SUPPLIED TEXT:
+-------+

So much for progress.
Forty-five years after Martin Luther King Jr.’s assassination, some claim racism is already mostly a thing of the past. A few will say we even live in a post-racial society. Even if all of that were true, it would only make it more remarkable that the United States’ first Black President still can’t reference the struggles of Black people, even if those struggles are a testament to how far we need to go to reach MLK’s Dream.
You can imagine the absurdity of hearing that President Obama acknowledged marijuana prohibition’s societal damage a day before the nation observed MLK Day, but couldn’t go as far as recognizing the disproportionate impact of prohibition on people of color.
Actually, it was much worse than that, but his failure (or inability) to point out the Black and Brown elephant in the room was probably the most audacious part of this New Yorker interview.

+-------+

EXTRACTED MATERIAL:
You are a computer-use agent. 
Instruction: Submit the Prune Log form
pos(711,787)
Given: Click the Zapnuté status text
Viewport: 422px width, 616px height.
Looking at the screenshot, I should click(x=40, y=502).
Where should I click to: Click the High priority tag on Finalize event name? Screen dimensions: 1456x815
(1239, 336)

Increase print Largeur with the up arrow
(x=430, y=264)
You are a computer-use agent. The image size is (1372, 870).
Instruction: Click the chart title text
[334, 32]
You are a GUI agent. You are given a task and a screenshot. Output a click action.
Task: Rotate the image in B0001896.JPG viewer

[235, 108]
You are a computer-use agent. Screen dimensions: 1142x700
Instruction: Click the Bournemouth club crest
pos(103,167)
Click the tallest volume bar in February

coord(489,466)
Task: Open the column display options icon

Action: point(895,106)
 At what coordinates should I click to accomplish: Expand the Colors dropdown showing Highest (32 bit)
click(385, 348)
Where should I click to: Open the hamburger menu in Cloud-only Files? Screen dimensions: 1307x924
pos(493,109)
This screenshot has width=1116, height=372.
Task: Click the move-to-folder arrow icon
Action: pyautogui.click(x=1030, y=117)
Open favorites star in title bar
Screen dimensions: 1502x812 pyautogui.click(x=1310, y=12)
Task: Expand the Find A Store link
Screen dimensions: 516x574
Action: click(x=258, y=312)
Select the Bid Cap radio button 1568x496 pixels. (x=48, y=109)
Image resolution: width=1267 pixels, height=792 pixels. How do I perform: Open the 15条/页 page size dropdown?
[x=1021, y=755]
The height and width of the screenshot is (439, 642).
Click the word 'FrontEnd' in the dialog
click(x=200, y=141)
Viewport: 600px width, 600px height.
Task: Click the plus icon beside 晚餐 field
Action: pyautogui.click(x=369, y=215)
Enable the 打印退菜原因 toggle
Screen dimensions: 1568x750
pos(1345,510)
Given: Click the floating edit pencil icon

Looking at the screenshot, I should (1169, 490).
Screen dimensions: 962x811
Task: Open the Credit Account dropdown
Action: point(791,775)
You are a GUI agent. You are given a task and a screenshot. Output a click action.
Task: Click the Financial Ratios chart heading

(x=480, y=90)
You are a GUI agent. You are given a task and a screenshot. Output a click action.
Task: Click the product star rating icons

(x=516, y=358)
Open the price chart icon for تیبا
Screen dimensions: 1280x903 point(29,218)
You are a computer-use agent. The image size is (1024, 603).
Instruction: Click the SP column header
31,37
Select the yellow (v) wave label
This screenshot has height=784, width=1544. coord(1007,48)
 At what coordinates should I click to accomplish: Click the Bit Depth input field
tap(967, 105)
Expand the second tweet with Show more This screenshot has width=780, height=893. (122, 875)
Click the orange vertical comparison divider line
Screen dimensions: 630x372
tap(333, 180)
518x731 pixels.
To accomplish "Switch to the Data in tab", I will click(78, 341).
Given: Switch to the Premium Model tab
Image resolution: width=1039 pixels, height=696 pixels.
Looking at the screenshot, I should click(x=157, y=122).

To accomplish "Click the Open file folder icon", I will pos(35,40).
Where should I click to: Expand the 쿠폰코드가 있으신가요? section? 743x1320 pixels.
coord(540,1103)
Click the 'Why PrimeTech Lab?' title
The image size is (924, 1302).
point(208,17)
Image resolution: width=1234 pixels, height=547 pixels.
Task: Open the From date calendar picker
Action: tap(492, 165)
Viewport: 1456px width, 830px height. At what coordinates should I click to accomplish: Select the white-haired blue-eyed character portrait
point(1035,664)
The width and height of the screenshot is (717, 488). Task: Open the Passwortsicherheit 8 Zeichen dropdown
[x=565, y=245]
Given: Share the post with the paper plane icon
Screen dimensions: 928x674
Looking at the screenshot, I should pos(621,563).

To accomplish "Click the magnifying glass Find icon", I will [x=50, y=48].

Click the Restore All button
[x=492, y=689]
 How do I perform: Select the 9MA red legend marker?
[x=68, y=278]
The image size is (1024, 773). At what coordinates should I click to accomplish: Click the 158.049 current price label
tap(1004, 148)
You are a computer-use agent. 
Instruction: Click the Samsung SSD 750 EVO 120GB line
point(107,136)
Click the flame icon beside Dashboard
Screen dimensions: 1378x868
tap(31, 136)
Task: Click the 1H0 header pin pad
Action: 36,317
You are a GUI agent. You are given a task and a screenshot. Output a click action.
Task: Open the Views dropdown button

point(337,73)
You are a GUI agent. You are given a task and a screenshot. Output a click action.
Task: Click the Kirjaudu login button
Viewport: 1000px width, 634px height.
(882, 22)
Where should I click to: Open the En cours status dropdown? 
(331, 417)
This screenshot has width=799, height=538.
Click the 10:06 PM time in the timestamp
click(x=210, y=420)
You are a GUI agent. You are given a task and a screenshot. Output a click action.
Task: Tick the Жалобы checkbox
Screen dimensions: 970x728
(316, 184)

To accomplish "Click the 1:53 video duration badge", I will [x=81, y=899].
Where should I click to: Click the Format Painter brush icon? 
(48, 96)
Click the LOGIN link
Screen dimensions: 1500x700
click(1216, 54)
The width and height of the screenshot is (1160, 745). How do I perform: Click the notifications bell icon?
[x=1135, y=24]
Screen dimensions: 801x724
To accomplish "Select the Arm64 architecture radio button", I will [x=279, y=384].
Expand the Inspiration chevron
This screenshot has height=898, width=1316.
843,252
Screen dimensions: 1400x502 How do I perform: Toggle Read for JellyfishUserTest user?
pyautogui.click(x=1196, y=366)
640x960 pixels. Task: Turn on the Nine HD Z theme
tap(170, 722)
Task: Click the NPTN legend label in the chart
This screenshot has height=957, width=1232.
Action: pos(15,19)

+-------+

Continue the piece on President Obama's remarks about marijuana prohibition, starting after its last sentence.

“Middle-class kids don’t get locked up for smoking pot, and poor kids do.” Yes, President Obama, you are right, the poor youth do tend to be the disproportionate target of marijuana arrests. But this is about as relevant, and dodgy, as stating that poor New Yorkers are the ones who get Stop and Frisked by the NYPD. Sure, it is true, but it entirely misses the bigger issue most people have with both of these policies: enforcement mostly targets poor people of color.
Actually Mr. President, an ACLU report released in 2013 proves your point moot:
“The findings show that while there were pronounced racial disparities in marijuana arrests 10 years ago, they have grown significantly worse. In counties with the worst disparities, Blacks were as much as 30 times more likely to be arrested. The racial disparities exist in all regions of the U.S., as well as in both large and small counties, cities and rural areas, and in both high- and low-income communities.”
In other words, law enforcement doesn’t seem to care if you’re a middle-class Black male college student, or a Black male high school dropout currently struggling to find a construction job. The overwhelming variable is being a Black male.
And the example of a Black male is purposely being used. Ninety percent of pot arrests in the US are of males; it would have made more sense if Mr. President had tried to discuss gender disparities rather than shoot for his normal safety topic of “we’re all suffering economically together.”
President Obama’s statements can barely slide on the fact that, yes, a large portion of the nation’s impoverished are people of color, and therefore they take the brunt of marijuana arrests.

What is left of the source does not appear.